The contrast in league position is sharp enough on its own, but the home and away splits make it even starker. Modena have been solid rather than spectacular at home, yet they’ve still turned the Braglia into a place where opponents rarely get much change. Reggiana, by contrast, have struggled badly on their travels, with just three away wins all season and a hefty 31 goals conceded in 18 matches. That’s not a typo. It’s a warning.
There’s also a familiar edge to this one. The recent head-to-head record has been tight, cagey and often low-scoring, with Modena and Reggiana regularly refusing to give much away. That history adds a little spice, but the current form lines are what really matter here. Modena aren’t flying, but they’re the stronger side. Reggiana are hanging on.
Modena’s recent run has been frustrating rather than disastrous. They opened the final stretch with a narrow 1-0 defeat away to Monza on 24 April, a game in which they actually created enough to believe they might nick something. Before that, they were beaten 2-1 at home by Frosinone, and that result stung because it came at the Braglia, where points should be banked. The two matches before that brought away draws at Catanzaro and Südtirol, both 1-1 and 2-2 respectively, which at least showed some resilience. Still, there’s no escaping the broader picture: five games without a win, and only one victory in the last six.
That said, Modena’s overall home record is still respectable. Eight wins, four draws and six defeats from 18 league games at the Braglia tells you they’re not easy to beat in their own stadium, even if they’ve lacked the consistency to turn it into a real fortress.

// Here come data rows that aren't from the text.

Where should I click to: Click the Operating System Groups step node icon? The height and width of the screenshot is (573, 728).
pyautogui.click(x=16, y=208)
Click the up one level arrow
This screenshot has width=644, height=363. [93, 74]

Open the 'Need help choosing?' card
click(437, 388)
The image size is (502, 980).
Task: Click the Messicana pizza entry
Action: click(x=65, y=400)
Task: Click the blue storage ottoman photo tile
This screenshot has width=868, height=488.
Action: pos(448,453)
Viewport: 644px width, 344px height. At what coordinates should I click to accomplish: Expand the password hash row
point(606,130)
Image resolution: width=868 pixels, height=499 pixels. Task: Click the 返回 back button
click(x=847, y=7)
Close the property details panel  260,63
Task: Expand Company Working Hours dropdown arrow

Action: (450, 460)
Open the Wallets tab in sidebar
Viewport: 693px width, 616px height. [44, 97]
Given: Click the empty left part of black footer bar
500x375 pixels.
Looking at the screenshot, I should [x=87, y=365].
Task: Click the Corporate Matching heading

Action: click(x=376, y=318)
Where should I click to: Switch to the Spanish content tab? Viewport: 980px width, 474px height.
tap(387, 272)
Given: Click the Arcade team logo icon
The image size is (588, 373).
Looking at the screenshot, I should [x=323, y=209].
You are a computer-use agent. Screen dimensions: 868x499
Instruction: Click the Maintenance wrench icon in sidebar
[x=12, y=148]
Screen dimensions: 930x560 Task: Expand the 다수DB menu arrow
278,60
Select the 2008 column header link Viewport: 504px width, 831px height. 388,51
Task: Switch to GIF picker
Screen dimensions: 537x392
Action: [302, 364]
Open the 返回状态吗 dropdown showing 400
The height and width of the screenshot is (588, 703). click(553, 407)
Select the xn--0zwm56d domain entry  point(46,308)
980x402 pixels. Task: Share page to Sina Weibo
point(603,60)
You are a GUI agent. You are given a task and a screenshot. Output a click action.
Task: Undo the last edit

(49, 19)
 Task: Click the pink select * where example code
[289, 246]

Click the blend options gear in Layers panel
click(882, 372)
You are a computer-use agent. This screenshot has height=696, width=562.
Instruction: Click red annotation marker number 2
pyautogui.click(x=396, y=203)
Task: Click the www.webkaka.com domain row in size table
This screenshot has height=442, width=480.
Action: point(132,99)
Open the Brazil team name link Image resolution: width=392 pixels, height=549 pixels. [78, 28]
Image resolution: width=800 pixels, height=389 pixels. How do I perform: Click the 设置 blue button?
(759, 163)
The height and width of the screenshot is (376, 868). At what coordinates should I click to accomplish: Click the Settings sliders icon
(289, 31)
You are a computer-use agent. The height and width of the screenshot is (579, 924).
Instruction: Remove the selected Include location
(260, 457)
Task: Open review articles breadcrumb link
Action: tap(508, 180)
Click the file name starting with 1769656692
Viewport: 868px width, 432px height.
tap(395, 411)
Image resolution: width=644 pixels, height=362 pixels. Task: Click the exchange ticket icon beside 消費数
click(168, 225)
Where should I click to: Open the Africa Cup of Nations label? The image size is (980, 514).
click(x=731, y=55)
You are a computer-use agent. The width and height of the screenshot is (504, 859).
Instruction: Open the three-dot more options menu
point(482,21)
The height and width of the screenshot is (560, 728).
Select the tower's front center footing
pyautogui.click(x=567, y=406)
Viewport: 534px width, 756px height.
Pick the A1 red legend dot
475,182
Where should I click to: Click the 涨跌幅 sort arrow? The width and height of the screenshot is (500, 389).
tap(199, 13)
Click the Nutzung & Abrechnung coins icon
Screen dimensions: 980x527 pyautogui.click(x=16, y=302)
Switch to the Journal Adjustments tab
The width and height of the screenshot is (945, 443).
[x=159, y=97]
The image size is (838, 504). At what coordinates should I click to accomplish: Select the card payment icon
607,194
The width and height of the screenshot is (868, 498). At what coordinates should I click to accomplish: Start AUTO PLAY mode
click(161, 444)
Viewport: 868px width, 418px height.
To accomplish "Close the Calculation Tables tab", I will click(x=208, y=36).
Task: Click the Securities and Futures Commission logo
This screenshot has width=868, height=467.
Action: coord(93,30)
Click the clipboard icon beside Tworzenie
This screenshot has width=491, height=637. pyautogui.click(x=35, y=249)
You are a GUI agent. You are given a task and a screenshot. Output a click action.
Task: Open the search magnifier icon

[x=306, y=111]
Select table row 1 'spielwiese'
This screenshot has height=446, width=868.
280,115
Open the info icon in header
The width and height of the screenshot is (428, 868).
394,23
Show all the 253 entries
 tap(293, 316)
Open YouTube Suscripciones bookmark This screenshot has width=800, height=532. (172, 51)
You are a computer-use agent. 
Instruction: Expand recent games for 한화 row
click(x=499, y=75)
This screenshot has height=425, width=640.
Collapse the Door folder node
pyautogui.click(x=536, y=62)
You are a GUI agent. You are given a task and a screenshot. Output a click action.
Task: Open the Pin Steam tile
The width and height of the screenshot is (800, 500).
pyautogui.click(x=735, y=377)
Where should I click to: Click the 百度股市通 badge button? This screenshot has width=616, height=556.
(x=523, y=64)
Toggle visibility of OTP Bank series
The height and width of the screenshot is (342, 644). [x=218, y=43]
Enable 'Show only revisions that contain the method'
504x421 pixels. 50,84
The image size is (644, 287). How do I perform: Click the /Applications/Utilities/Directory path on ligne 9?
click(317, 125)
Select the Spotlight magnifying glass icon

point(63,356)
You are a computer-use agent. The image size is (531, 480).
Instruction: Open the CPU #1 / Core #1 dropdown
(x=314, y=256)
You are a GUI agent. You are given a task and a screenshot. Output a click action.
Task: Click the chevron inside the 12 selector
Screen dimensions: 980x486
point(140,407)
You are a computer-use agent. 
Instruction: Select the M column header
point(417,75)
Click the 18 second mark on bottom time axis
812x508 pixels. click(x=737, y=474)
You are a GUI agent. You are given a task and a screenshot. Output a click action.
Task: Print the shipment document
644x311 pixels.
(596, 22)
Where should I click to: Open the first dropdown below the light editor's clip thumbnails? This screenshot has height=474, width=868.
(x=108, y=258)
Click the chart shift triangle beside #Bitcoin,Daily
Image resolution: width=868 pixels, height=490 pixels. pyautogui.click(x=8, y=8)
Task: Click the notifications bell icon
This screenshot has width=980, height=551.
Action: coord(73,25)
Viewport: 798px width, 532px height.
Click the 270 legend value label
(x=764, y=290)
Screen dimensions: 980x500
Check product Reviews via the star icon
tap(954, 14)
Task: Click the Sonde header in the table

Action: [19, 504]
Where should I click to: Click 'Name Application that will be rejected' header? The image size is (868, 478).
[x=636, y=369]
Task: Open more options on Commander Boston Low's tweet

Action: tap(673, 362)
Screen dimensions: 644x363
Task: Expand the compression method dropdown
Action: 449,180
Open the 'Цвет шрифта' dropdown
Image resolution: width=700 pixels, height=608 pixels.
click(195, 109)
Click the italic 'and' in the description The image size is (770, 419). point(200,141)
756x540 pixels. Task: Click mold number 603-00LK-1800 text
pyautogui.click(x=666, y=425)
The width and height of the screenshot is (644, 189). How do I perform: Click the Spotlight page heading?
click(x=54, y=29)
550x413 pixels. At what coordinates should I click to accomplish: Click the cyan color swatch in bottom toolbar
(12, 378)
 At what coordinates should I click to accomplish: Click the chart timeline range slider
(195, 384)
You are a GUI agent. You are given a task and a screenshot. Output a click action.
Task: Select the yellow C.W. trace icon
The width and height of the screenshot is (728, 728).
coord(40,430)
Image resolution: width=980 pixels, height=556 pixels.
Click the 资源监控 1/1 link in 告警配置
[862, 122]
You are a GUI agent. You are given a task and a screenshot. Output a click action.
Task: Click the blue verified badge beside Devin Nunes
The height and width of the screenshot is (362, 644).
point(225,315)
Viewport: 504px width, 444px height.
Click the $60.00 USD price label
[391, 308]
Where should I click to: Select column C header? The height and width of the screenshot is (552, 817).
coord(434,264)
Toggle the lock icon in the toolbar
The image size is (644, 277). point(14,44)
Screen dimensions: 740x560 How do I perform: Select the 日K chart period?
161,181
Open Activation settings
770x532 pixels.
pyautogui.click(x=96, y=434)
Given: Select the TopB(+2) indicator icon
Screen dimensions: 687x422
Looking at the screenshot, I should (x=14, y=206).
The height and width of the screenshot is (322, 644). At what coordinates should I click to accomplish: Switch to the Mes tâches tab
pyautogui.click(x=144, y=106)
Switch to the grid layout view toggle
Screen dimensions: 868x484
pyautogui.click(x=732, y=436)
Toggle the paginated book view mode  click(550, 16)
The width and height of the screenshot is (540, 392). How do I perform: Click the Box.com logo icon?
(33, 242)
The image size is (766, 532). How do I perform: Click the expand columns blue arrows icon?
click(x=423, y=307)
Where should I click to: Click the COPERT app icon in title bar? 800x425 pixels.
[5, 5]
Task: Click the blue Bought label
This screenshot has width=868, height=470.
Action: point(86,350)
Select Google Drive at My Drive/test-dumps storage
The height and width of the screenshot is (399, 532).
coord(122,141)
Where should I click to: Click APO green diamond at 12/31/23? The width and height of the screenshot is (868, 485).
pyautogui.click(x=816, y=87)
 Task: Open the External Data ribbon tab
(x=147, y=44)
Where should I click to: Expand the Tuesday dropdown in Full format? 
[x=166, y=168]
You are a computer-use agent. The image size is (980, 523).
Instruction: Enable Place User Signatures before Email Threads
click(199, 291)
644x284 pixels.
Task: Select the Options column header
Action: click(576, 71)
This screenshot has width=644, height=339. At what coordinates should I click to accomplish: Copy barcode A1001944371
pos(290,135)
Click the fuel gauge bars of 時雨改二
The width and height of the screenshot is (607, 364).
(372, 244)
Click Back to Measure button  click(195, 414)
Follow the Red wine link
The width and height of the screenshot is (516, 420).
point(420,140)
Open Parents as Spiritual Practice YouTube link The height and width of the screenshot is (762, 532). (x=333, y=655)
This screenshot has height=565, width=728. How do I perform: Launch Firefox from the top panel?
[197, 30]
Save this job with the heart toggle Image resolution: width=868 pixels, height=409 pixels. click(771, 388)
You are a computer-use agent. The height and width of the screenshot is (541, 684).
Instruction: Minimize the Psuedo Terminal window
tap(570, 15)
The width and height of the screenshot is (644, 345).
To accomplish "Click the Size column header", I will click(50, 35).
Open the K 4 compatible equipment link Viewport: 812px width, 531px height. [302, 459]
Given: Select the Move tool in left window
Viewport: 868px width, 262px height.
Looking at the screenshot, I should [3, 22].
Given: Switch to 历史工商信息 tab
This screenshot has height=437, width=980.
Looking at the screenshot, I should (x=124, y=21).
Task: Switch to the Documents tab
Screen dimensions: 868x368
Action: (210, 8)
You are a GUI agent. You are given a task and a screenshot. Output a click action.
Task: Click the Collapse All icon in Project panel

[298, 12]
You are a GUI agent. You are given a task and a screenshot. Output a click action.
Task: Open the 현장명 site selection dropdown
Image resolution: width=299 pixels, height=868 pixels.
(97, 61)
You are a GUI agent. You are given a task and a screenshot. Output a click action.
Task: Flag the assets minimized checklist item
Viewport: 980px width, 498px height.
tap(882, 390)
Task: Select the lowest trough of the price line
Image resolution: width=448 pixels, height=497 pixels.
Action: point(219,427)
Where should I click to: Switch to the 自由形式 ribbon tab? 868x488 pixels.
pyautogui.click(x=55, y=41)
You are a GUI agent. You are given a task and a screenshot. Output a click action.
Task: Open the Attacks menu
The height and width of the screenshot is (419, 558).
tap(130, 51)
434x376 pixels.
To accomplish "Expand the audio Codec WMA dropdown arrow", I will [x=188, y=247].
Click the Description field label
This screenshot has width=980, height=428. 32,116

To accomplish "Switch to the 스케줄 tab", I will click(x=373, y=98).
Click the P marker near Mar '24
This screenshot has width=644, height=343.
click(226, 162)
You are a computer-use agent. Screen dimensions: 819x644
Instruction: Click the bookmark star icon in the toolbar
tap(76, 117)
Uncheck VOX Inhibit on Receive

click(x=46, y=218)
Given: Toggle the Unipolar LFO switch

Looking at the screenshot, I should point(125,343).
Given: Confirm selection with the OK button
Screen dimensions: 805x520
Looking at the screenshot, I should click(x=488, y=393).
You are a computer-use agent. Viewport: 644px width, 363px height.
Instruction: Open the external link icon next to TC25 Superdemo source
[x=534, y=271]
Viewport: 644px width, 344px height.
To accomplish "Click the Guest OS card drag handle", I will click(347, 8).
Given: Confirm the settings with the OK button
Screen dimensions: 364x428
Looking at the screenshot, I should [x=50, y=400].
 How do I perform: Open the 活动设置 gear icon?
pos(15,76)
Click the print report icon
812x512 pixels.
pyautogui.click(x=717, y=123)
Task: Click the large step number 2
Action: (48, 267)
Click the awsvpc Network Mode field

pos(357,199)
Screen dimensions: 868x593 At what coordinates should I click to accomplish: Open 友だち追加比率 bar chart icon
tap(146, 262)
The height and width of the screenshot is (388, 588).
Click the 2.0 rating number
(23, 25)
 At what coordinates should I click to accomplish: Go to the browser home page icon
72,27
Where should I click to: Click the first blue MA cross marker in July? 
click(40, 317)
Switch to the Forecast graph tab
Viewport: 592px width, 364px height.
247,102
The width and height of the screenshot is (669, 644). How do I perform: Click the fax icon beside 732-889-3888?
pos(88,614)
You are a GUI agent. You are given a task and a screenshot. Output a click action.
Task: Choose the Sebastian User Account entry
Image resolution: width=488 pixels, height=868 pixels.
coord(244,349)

They’ve scored 26 home goals and conceded just 16, which is a pretty useful balance for a side sitting sixth overall. In a league where margins are small, that kind of defensive return at home matters. It doesn’t scream dominance, but it does suggest control.
The main issue is that their attack hasn’t been quite sharp enough to finish teams off. They’ve gone six straight matches without a clean sheet, which is one reason this fixture has a slight edge towards both teams finding something. Even so, the underlying shape at home remains decent, and Modena have usually been competitive against the teams around and below them. If Sottil’s side get the first goal, you’d expect them to manage the game. If they don’t, they can drift. That’s the danger. But against a side as fragile away from home as Reggiana, they should still have enough.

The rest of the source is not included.